Fresno Farming Pioneer Jack Woolf Passes Away

Fresno Farming Pioneer Jack Woolf Passes Away



FRESNO, CA - John Leroy Woolf Jr., better known as Jack, was a pioneer in the Fresno farming community and left an indelible mark on the industry. After decades of tireless work creating some of California’s largest and most successful farming operations, Jack Woolf passed away at his Fresno home at the age of 102.

A WWII U.S. Army veteran, Woolf returned to the United States and began working for cotton farmer Russel Giffen, during which Woolf impressed many with his skills of planning, execution, and management. In 1974, he purchased some of Giffen’s farmland and launched his own company: Woolf Farming Company.

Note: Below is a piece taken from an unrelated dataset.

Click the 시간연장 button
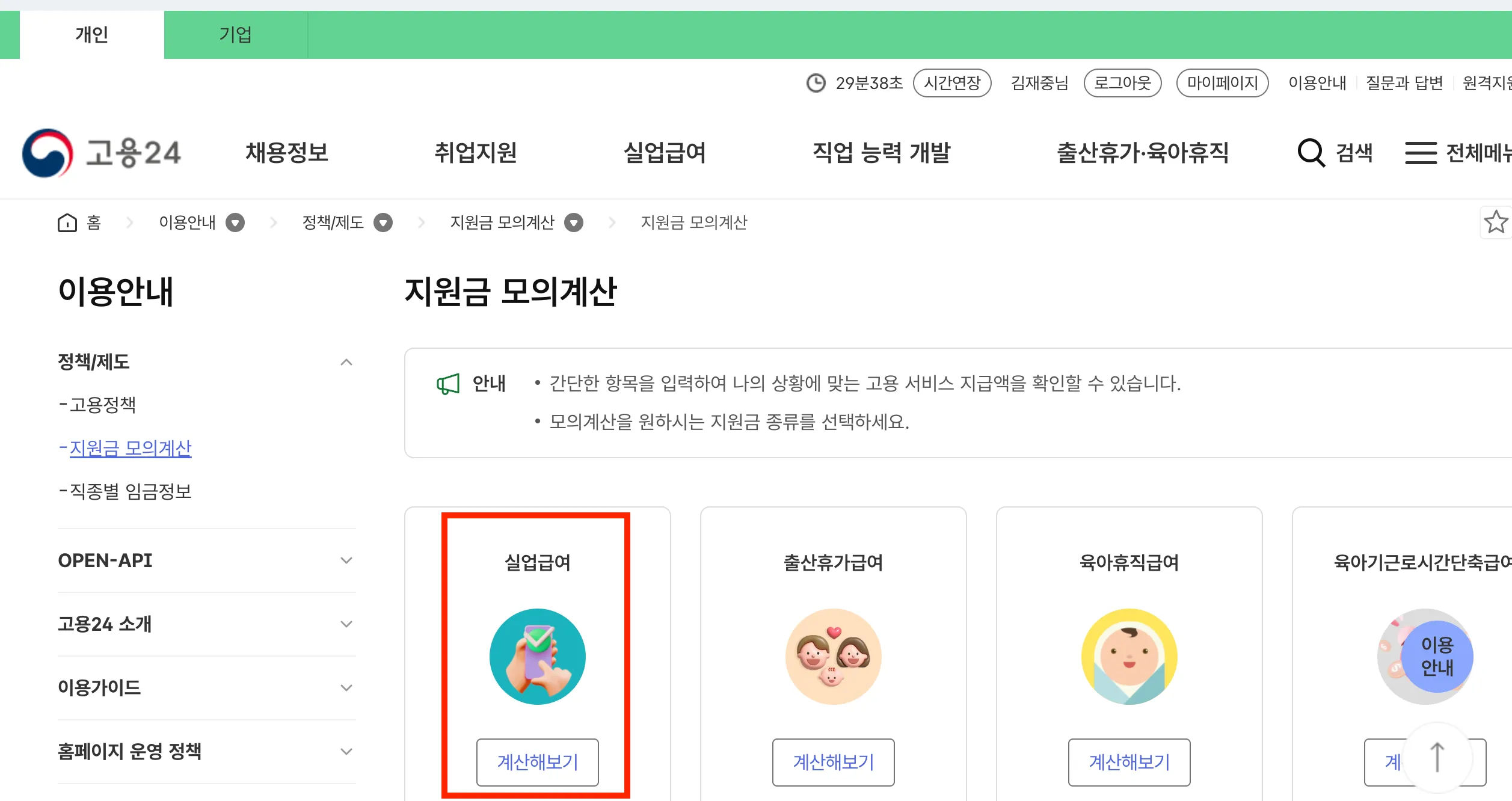 [952, 83]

Woolf was among the first to plant almonds and pistachios in Fresno County, a crop that now generates roughly $7.8 billion in revenue each year.

Throughout his career, Woolf worked to ensure that water efficiency was top of mind, all while laying the groundwork for farming and processing higher-value crops. He was involved with decision makers on this matter, serving on the Westlands Water District Board of Directors from 1976 to 1992.

“It would be impossible to overstate the contribution Jack Woolf made to irrigated agriculture on the west side of the San Joaquin Valley,” said Tom Birmingham, General Manager of Westlands Water District. “There simply are not enough superlatives to describe Mr. Woolf, but he will always be remembered as a man of great integrity and a true gentleman.”

Woolf was involved with several boards and organizations, including the National Cotton Council, The University of Santa Clara Board of Regents, the Fresno Historical Society, The California Tomato Growers Association, among others.

He is survived by his wife Bernice and six children: Anne Franson, spouse Don; Nancy Woolf; John Woolf, spouse Mary Pat; Mike Woolf, spouse Shelly; Stuart Woolf, spouse Lisa; and Chris Woolf, spouse Sarah. He also leaves behind 24 grandchildren and four great-grandchildren.

Jack Woolf was a man so in love with the land that even at the age of 100 he would visit the office two or three times a week. Fresh produce truly changes our hearts and minds, and Jack was a pioneer for both.

Our condolences go out to Jack’s family and friends at this time.